**What you need to do**
Exactly as written, transcribe each record below.

**Data section**
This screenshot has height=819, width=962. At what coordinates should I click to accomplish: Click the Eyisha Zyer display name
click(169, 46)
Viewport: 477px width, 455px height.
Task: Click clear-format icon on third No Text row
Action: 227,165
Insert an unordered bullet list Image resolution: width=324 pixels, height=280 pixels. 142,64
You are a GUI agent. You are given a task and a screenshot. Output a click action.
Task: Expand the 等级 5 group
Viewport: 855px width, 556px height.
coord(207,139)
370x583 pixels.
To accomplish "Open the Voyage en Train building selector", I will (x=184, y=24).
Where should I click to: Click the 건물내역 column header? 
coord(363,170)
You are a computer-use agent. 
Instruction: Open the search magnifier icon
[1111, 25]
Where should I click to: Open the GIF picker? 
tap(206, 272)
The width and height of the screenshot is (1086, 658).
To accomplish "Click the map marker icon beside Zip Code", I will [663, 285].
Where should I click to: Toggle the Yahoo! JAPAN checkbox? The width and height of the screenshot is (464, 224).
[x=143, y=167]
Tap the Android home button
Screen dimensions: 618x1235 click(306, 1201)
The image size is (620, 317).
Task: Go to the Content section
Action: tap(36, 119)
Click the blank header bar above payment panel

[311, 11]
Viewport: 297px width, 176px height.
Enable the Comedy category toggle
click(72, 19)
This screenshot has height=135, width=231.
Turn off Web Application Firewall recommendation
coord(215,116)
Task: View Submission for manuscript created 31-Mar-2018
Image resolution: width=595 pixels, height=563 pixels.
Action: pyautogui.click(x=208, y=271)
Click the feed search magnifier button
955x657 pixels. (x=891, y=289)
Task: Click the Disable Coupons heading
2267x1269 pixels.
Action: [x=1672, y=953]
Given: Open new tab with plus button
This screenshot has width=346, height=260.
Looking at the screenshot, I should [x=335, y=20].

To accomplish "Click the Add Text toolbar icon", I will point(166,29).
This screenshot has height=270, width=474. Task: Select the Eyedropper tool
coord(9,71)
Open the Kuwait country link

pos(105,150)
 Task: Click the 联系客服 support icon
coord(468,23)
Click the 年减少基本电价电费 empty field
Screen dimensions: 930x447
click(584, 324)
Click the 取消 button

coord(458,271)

**Response area**
This screenshot has height=819, width=962. At what coordinates should I click to accomplish: Click the Eyisha Zyer display name
click(169, 46)
Viewport: 477px width, 455px height.
Task: Click clear-format icon on third No Text row
Action: 227,165
Insert an unordered bullet list Image resolution: width=324 pixels, height=280 pixels. 142,64
You are a GUI agent. You are given a task and a screenshot. Output a click action.
Task: Expand the 等级 5 group
Viewport: 855px width, 556px height.
coord(207,139)
370x583 pixels.
To accomplish "Open the Voyage en Train building selector", I will (x=184, y=24).
Where should I click to: Click the 건물내역 column header? 
coord(363,170)
You are a computer-use agent. 
Instruction: Open the search magnifier icon
[1111, 25]
Where should I click to: Open the GIF picker? 
tap(206, 272)
The width and height of the screenshot is (1086, 658).
To accomplish "Click the map marker icon beside Zip Code", I will [663, 285].
Where should I click to: Toggle the Yahoo! JAPAN checkbox? The width and height of the screenshot is (464, 224).
[x=143, y=167]
Tap the Android home button
Screen dimensions: 618x1235 click(306, 1201)
The image size is (620, 317).
Task: Go to the Content section
Action: tap(36, 119)
Click the blank header bar above payment panel

[311, 11]
Viewport: 297px width, 176px height.
Enable the Comedy category toggle
click(72, 19)
This screenshot has height=135, width=231.
Turn off Web Application Firewall recommendation
coord(215,116)
Task: View Submission for manuscript created 31-Mar-2018
Image resolution: width=595 pixels, height=563 pixels.
Action: pyautogui.click(x=208, y=271)
Click the feed search magnifier button
955x657 pixels. (x=891, y=289)
Task: Click the Disable Coupons heading
2267x1269 pixels.
Action: [x=1672, y=953]
Given: Open new tab with plus button
This screenshot has width=346, height=260.
Looking at the screenshot, I should [x=335, y=20].

To accomplish "Click the Add Text toolbar icon", I will point(166,29).
This screenshot has height=270, width=474. Task: Select the Eyedropper tool
coord(9,71)
Open the Kuwait country link

pos(105,150)
 Task: Click the 联系客服 support icon
coord(468,23)
Click the 年减少基本电价电费 empty field
Screen dimensions: 930x447
click(584, 324)
Click the 取消 button

coord(458,271)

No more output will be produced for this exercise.